The Mismeasure of Man (1981) is a controversial book written by the Harvard paleontologist Stephen Jay Gould (1941-2002). The book is a history and critique of the methods and motivations underlying biological determinism, the belief that "the social and economic differences between human groups—primarily races, classes, and sexes—arise from inherited, inborn distinctions and that society, in this sense, is an accurate reflection of biology."

The book also attempts to critique the principal theme of biological determinism, that "worth can be assigned to individuals and groups by measuring intelligence as a single quantity." Gould discusses two prominent techniques used to measure such a quantity, craniometry and psychological testing. According to Gould these methods suffer from "two deep fallacies." The first fallacy is of reification, that is, "our tendency to convert abstract concepts into entities." These entities include IQ (the intelligence quotient) and g (the general intelligence factor), which have been the cornerstone of much intelligence research. The second fallacy is one of ranking, or our "propensity for ordering complex variation as a gradual ascending scale."

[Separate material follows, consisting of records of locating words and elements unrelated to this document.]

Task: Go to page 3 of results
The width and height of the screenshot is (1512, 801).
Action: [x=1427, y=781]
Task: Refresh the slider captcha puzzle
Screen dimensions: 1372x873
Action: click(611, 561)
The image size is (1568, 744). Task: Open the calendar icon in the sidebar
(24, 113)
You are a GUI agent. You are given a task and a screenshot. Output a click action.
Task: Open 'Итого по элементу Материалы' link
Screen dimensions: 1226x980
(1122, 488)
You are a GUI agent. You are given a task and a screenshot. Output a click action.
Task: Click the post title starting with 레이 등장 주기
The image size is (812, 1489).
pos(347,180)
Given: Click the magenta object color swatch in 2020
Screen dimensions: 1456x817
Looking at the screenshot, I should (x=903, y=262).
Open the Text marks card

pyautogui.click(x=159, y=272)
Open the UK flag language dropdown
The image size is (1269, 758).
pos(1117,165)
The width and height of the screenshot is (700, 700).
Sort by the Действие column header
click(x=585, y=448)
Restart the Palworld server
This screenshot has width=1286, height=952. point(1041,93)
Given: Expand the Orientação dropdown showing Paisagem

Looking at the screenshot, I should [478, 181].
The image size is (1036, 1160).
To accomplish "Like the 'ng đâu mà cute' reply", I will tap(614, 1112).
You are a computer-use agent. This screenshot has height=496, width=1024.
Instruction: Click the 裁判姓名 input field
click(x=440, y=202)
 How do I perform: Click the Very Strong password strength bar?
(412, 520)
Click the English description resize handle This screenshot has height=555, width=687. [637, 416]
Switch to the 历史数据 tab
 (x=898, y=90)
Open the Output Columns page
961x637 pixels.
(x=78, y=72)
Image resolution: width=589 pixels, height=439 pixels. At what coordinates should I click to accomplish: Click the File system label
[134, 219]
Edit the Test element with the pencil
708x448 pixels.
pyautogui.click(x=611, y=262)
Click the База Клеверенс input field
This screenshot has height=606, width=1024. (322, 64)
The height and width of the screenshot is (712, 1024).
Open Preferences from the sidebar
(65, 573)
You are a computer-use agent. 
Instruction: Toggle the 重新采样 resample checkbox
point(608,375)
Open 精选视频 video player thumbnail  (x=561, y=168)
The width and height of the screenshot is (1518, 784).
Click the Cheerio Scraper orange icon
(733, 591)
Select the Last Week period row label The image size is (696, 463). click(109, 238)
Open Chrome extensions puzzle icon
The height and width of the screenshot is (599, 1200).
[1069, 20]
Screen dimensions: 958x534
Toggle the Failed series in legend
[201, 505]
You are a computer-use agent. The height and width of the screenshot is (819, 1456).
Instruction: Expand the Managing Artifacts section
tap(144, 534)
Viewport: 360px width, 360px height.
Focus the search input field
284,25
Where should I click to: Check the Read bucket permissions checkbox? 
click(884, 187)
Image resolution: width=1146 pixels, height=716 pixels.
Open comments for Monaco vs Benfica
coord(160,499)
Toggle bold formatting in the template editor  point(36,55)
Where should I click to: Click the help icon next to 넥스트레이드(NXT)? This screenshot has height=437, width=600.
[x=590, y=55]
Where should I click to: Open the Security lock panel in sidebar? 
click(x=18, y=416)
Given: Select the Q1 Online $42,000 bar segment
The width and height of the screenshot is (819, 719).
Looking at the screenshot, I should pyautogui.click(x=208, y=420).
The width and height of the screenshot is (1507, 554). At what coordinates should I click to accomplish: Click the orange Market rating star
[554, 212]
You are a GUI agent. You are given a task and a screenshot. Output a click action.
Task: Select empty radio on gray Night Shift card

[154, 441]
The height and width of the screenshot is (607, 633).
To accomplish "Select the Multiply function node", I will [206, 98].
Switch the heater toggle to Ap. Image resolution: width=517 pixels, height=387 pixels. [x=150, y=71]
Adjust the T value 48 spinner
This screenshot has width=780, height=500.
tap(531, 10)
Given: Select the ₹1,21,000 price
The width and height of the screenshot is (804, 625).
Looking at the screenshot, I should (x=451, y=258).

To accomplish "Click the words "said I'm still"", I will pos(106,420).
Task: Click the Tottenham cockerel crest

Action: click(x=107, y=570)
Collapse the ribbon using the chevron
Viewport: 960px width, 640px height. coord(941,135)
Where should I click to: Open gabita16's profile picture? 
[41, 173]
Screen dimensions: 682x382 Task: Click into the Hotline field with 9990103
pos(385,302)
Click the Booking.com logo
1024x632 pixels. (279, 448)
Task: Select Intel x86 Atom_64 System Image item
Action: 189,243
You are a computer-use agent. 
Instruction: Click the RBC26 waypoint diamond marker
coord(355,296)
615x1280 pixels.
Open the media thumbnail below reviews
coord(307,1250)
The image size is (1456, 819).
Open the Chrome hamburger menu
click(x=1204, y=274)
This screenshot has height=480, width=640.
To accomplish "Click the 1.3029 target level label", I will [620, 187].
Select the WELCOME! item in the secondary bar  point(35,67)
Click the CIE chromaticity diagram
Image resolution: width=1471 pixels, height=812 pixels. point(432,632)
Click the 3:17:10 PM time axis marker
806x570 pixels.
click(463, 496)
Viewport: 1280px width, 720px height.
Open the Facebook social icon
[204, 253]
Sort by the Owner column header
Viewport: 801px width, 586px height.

The Mismeasure of Man skeptically investigates "the abstraction of intelligence as a single entity, its location within the brain, its quantification as one number for each individual, and the use of these numbers to rank people in a single series of worthiness, invariably to find that oppressed and disadvantaged groups—races, classes, or sexes—are innately inferior and deserve their status."

The book's second edition (1996) has been revised and challenges the arguments of Richard Herrnstein and Charles Murray's The Bell Curve, which has also generated much controversy.

Summary of contents

Historical bias in biological sociology

The first parts of the book are devoted to a critical analysis of early works on a supposed biologically inherited basis for intelligence, such as craniometry, the measurement of skull volume and its relation to intellectual faculties. Gould argues that much of this research was based more on prejudice than scientific rigor, demonstrating how in several occasions researchers such as Samuel George Morton, Louis Agassiz, and Paul Broca committed the fallacy of using their expected conclusions as part of their reasoning. The book contains a complete re-working of original data for one of these studies, showing that the original results were based on biases and manipulations, mostly by selection of data. When these biases are accounted for, the original hypothesis—an ordering in skull size ranging from Blacks through Mongols to Whites—is not supported in any way by the data.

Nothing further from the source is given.